Markus Wenger · EVP
Es ist nicht nur eine Entschädigungsfrage bei der Mutterschaft, die uns dazu bewegt, dort zuzustimmen. Ein Kind zu bekommen ist nicht einfach etwas, das man kurz macht und dann ist es vorbei und man ist wieder frei. Darum erachten wir eine Lösung in diesem Bereich wirklich als wichtig und zweckmässig.

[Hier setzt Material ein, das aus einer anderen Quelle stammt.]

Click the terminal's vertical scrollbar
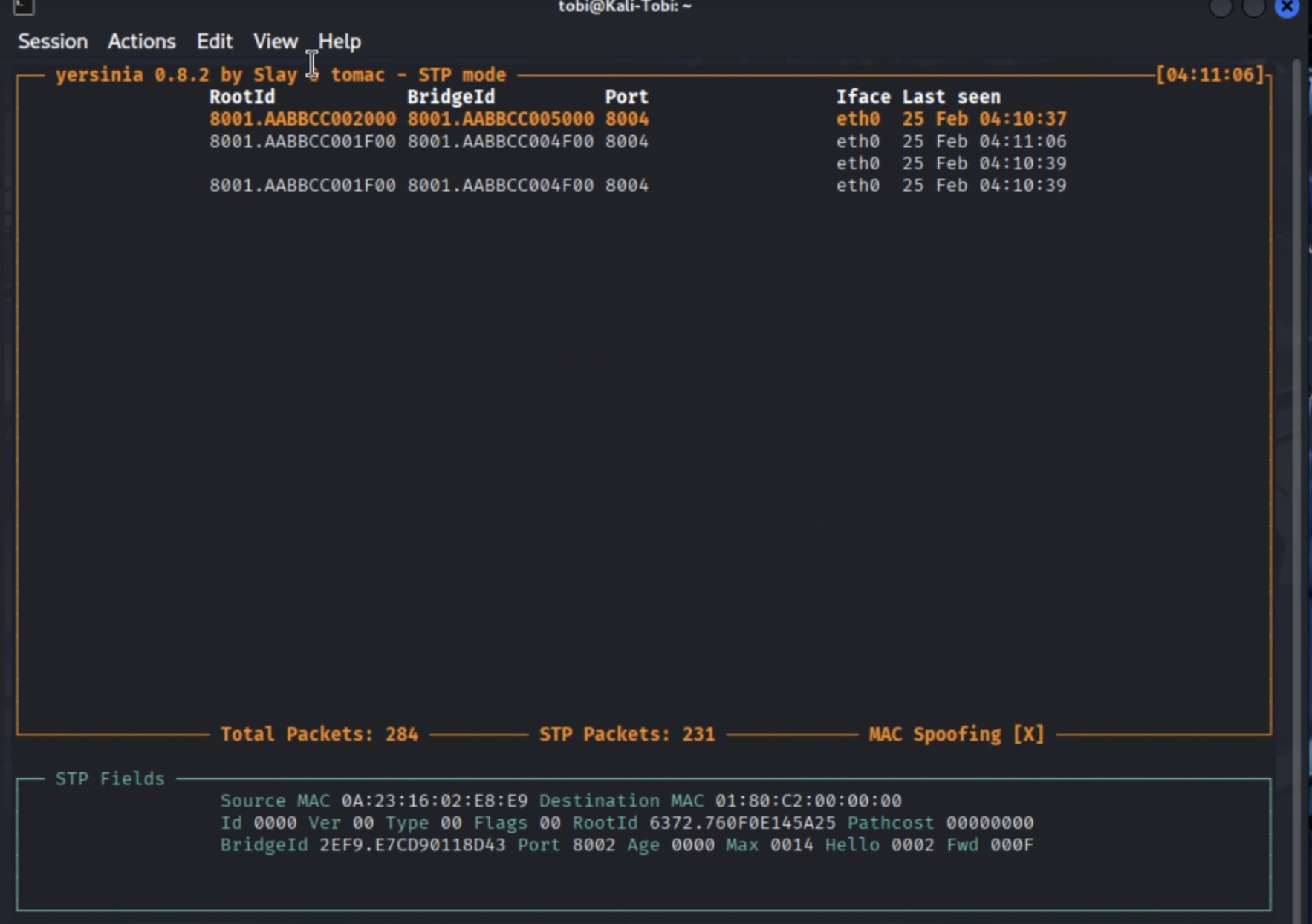This screenshot has width=1312, height=924. (1297, 446)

Bei Punkt 2 sind wir dankbar, dass er in ein Postulat gewandelt wurde. Bei Krankheit, längerer Krankheit, bei der man während zwei bis drei Sessionen mutmasslich ausfallen muss, erachten wir es auch als sinnvoll, dass es eine Lösung gibt. Hingegen ist halt die Umgebung dort weniger präzis; man weiss nicht genau, wann eine krankheits- oder unfallbedingte Situation zu Ende geht. Deshalb ist für uns das Postulat sinnvoll.
Den Punkten 3 bis 5 kann die EVP-Fraktion nicht zustimmen. Das sind Dinge, die man entsprechend planen können muss oder halt einen Ausfall akzeptieren muss, oder man muss im Militär halt einmal einen Urlaub für ein Geschäft eingeben; das ist machbar. Einzig beim Punkt betreffend Arbeit und Ausbildung sind ein paar Sympathiestimmen aus unserer Fraktion zu erwarten. Aber wie gesagt, den Rest dieser drei Punkte lehnen wir ab.
Ich bin froh, dass es beim Thema Mutterschaft einen Fortschritt, eine Weiterentwicklung gibt, wie ich von den Fraktionen gehört habe, und diesbezüglich sind wir von der EVP erleichtert.